**Challenge**
Pick out and copy each line below that contains the string "arrow". Case counts.

Location data for elements and text
══════

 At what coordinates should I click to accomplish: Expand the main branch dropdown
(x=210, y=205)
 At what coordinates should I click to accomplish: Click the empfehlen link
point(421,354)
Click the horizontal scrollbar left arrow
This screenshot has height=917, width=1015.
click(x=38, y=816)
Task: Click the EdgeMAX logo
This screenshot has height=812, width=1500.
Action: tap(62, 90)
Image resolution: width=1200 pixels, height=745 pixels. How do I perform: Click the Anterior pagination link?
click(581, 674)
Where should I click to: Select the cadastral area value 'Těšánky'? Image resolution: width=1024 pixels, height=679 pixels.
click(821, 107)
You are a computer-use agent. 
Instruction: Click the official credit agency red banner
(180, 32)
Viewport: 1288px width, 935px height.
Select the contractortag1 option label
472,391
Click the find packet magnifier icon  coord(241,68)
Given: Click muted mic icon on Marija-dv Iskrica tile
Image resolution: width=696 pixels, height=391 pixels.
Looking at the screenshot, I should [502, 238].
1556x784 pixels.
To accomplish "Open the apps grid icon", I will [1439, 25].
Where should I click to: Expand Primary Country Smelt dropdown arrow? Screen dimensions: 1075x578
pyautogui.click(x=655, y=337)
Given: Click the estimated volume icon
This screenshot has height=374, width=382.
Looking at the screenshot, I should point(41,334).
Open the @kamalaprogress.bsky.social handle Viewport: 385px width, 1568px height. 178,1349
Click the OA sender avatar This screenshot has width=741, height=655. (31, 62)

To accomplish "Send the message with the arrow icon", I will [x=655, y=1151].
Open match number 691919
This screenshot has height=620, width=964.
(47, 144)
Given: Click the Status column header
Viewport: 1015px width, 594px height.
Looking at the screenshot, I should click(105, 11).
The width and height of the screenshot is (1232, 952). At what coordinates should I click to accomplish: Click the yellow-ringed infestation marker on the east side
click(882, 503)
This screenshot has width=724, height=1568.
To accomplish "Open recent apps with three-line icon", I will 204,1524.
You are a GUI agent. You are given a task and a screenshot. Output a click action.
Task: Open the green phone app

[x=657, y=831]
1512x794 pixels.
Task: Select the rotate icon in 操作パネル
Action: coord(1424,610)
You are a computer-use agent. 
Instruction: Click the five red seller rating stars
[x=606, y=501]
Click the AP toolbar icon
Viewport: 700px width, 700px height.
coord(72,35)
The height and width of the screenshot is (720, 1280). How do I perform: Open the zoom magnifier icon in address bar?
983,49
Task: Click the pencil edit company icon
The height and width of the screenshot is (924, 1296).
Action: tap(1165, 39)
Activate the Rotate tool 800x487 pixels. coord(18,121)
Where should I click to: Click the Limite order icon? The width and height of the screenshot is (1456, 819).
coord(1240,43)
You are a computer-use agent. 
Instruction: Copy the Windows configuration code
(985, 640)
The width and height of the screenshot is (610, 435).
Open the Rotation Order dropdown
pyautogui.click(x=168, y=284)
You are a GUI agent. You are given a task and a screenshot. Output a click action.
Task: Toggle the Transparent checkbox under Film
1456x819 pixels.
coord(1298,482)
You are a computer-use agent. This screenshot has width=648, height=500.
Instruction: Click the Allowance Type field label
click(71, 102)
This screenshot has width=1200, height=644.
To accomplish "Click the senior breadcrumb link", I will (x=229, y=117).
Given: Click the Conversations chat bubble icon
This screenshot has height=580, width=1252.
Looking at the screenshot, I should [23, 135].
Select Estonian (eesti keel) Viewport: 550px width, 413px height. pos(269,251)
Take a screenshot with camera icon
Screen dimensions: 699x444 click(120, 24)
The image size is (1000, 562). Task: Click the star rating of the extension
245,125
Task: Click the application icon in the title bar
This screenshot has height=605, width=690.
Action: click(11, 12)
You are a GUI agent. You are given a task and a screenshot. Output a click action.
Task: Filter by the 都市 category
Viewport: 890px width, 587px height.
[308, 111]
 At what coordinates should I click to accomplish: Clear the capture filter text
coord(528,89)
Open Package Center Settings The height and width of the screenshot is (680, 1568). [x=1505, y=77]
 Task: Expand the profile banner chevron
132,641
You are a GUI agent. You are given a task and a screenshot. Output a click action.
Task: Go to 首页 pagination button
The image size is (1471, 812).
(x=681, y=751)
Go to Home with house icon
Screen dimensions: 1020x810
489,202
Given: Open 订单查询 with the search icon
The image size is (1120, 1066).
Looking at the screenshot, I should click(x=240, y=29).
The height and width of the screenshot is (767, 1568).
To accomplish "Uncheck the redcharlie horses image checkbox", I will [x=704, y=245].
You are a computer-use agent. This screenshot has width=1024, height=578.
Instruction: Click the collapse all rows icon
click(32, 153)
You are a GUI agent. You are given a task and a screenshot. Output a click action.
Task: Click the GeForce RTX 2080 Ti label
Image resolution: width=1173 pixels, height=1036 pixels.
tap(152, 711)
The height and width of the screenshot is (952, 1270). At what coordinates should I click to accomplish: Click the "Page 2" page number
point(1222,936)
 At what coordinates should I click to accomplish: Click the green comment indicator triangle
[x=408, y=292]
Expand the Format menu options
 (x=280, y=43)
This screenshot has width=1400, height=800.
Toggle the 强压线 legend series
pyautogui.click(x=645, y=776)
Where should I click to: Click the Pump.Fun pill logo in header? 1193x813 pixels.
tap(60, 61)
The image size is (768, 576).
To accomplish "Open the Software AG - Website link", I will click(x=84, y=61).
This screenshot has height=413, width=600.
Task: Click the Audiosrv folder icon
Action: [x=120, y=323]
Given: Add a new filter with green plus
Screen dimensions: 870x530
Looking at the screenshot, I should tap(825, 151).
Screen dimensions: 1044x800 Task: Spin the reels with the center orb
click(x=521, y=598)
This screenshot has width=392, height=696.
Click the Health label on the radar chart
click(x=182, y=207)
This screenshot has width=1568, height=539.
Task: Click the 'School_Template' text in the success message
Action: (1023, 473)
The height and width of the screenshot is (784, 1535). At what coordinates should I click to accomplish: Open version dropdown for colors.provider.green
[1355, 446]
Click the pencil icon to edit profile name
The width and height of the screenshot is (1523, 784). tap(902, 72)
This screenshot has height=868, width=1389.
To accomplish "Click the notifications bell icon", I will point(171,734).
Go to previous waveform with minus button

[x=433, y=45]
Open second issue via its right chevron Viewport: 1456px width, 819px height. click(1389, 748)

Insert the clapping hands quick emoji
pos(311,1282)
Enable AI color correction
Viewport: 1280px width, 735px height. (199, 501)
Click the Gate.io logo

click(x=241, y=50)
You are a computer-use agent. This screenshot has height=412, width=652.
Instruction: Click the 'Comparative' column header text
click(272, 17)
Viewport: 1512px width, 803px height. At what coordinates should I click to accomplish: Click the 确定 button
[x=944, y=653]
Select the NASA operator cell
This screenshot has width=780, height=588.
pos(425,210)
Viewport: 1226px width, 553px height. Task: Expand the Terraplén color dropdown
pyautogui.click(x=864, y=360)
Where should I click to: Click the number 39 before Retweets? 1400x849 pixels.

══════

**Task response**
Click the horizontal scrollbar left arrow
Where should I click to: Expand Primary Country Smelt dropdown arrow? Screen dimensions: 1075x578
To accomplish "Send the message with the arrow icon", I will [x=655, y=1151].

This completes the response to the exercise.